Normally, if I'm using Scala for Spark jobs I'll compile a jarfile and submit it with gcloud dataproc jobs submit spark, but sometimes for very lightweight jobs I might be using uncompiled Scala code in a notebook or using the spark-shell REPL, where I assume a SparkContext is already available.

For some of these lightweight use cases I can equivalently use PySpark and submit with gcloud dataproc jobs submit pyspark but sometimes I need easier access to Scala/Java libraries such as directly creating a org.apache.hadoop.fs.FileSystem object inside of map functions. Is there any easy way to submit such "spark-shell" equivalent jobs directly from a command-line using Dataproc Jobs APIs?


1 Answers


At the moment, there isn't a specialized top-level Dataproc Job type for uncompiled Spark Scala, but under the hood, spark-shell is just using the same mechanisms as spark-submit to run a specialized REPL driver: org.apache.spark.repl.Main.

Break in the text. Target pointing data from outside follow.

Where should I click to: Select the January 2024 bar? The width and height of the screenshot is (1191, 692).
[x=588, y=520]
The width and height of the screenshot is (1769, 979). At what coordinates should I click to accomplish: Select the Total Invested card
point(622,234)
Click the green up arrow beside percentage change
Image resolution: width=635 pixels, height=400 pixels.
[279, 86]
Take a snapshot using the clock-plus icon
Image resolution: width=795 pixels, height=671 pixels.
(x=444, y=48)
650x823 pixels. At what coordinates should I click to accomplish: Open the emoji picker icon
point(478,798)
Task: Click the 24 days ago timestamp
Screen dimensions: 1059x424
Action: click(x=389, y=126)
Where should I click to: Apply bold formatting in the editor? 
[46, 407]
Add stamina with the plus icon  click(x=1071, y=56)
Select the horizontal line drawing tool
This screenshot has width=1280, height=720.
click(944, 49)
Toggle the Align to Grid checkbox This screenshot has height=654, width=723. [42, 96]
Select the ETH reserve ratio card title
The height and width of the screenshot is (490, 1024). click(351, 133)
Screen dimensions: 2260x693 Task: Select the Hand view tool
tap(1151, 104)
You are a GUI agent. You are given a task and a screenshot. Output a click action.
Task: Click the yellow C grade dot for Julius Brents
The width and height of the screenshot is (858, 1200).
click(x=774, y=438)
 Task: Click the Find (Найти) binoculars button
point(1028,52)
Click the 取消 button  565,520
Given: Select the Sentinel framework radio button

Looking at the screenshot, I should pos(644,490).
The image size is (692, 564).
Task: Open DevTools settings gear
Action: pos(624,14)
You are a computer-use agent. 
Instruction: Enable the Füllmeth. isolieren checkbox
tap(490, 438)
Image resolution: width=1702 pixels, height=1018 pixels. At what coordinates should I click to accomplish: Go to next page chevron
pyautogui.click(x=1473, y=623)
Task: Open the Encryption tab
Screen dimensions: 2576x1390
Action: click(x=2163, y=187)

Thus, combining this with the --files flag available in gcloud dataproc jobs submit spark, you can just write snippets of Scala that you may have tested in a spark-shell or notebook session, and run that as your entire Dataproc job, assuming job.scala is a local file on your machine:

gcloud dataproc jobs submit spark --cluster ${CLUSTER} \
    --class org.apache.spark.repl.Main \
    --files job.scala \
    -- -i job.scala

Just like any other file, you can also specify any Hadoop-compatible path in the --files argument as well, such as gs:// or even hdfs://, assuming you've already placed your job.scala file there:

gcloud dataproc jobs submit spark --cluster ${CLUSTER} \
    --class org.apache.spark.repl.Main \
    --files gs://${BUCKET}/job.scala \
    -- -i job.scala

gcloud dataproc jobs submit spark --cluster ${CLUSTER} \
    --class org.apache.spark.repl.Main \
    --files hdfs:///tmp/job.scala \
    -- -i job.scala

If you've staged your job file onto the Dataproc master node via an init action, you'd use file:/// to specify that the file is found on the cluster's local filesystem instead of your local filesystem where you're running gcloud:

gcloud dataproc jobs submit spark --cluster ${CLUSTER} \
    --class org.apache.spark.repl.Main \
    --files file:///tmp/job.scala \
    -- -i job.scala

Note in all cases, the file becomes a local file in the working-directory of the main driver job, so the argument to "-i" can just be a relative path to the filename.